Condense the paragraph beginning "In this paper, of 25 participants" in the sitting-break trial text below into a short bulleted list that keeps its main facts.

**Text segment:**

--- START ---

### Background

Recall that the goal of the 605 course is to not only improve critical appraisal skills, but also to think about research questions, designs, and the necessary compromises that are often required in research. Hopefully this adds another dimension to typical journal clubs where either an article in uncritically endorsed enthusiastically or trashed unmercifully, although this is sometimes quite merited

This week’s selected article was the 2023 publication Breaking Up Prolonged Sitting to Improve Cardiometabolic Risk: Dose–Response Analysis of a Randomized Crossover Trial concluding

The present study provides important information concerning efficacious sedentary break doses. Higher-frequency and longer-duration breaks (every 30 min for 5 min) should be considered when targeting glycemic responses, whereas lower doses may be sufficient for BP lowering.

In this paper, of 25 participants who attended a screening visit, 18 were randomized and 11 completed the randomized crossover designed study which investigated 5 different strategies to examine the acute effects of multiple doses of a light-intensity walking-based sedentary break intervention on cardiometabolic risk factors among middle- and older-age adults. The trial conditions consisted of one uninterrupted sedentary (control) condition and four acute (experimental) conditions that entailed different sedentary break frequency/duration combinations: (1) light-intensity walking every 30 min for 1min, (2) light-intensity walking every 30 min for 5 min, (3) light-intensity walking every 60 min for 1 min, and (4) light-intensity walking every 60 min for 5 min. As the largest response was for glucose differences, will restrict this commentary to that outcome.

Before applying any reanalyzing of their data, let’s just stop for a moment and ask ourselves the following question

How likely do we think a study with only 11 individuals can detect meaningful glucose difference in glucose measurements with these anti sedentary strategies? Would one expect the differences to be so large that they could be detected by this small a sample size?

--- END ---

**Extracted entries:**
--- START ---

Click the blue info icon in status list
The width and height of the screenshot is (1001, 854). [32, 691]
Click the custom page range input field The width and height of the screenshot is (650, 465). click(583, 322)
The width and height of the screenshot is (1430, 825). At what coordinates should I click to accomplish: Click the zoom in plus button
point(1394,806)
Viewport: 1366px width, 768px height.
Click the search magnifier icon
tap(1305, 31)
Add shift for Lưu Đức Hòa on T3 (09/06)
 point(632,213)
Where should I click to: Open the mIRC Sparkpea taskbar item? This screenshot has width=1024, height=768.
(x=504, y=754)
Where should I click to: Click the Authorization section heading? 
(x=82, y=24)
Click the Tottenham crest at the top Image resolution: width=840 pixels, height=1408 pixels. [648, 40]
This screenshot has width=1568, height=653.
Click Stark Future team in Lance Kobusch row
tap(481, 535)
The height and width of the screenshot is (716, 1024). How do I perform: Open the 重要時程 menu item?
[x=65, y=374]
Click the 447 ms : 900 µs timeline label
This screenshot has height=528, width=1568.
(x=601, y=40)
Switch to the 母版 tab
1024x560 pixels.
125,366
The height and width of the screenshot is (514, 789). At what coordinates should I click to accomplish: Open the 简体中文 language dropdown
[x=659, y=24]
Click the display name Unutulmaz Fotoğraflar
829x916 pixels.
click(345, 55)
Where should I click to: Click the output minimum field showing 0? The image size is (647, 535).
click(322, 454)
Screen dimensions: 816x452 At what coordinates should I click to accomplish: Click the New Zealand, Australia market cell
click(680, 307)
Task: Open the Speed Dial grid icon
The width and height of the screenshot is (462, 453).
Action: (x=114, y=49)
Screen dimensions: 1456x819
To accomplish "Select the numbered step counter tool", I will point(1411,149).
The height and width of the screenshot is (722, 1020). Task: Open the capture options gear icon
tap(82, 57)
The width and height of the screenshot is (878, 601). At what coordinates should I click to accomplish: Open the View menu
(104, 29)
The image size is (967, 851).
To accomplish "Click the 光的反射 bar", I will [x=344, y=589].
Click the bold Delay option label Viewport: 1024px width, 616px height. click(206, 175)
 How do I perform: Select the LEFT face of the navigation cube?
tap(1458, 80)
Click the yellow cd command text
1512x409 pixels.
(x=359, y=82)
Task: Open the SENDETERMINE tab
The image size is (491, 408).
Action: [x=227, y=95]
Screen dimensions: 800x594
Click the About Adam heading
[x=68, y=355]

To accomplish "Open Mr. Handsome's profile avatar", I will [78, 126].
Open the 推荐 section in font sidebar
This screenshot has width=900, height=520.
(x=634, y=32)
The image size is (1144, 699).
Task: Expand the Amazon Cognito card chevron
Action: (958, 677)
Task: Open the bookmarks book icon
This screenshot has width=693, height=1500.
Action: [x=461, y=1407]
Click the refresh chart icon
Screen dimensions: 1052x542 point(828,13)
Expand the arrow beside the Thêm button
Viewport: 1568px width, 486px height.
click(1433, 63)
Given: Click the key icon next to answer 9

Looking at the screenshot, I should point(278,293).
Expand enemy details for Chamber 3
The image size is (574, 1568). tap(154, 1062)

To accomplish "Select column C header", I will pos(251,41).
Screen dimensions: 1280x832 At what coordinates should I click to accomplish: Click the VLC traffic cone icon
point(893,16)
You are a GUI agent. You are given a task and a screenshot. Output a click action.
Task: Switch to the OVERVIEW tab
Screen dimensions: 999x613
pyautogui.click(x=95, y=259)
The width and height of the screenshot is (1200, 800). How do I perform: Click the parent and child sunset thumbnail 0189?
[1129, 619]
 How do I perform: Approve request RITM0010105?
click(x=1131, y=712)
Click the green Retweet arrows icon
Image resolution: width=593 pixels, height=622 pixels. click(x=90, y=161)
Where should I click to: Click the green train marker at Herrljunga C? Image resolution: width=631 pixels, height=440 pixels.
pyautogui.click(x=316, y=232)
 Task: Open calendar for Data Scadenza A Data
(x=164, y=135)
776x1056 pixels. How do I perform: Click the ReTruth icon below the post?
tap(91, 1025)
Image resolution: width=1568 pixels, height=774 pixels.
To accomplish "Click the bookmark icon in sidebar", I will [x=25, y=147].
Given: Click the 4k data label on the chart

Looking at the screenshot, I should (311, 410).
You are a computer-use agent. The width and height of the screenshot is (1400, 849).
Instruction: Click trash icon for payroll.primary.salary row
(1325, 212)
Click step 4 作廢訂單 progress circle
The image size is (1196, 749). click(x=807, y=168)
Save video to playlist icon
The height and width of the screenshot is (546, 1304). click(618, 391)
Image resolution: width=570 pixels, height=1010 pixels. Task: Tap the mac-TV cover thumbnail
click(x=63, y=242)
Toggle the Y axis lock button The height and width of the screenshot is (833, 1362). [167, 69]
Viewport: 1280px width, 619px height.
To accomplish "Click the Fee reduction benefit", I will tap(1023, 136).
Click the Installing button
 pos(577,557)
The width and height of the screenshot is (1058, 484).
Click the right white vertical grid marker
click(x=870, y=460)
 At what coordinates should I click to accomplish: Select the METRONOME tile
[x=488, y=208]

--- END ---

**Solution for this task:**
- Enrollment: 25 people attended screening, 18 were randomized, and 11 completed the study.
- Design: a randomized crossover trial of the acute effects of several doses of light-intensity walking breaks from sitting on cardiometabolic risk factors in middle- and older-age adults.
- Conditions: one uninterrupted sitting control and four walking-break conditions:
  - every 30 min for 1 min
  - every 30 min for 5 min
  - every 60 min for 1 min
  - every 60 min for 5 min
- Focus: the commentary covers only glucose, which showed the largest response.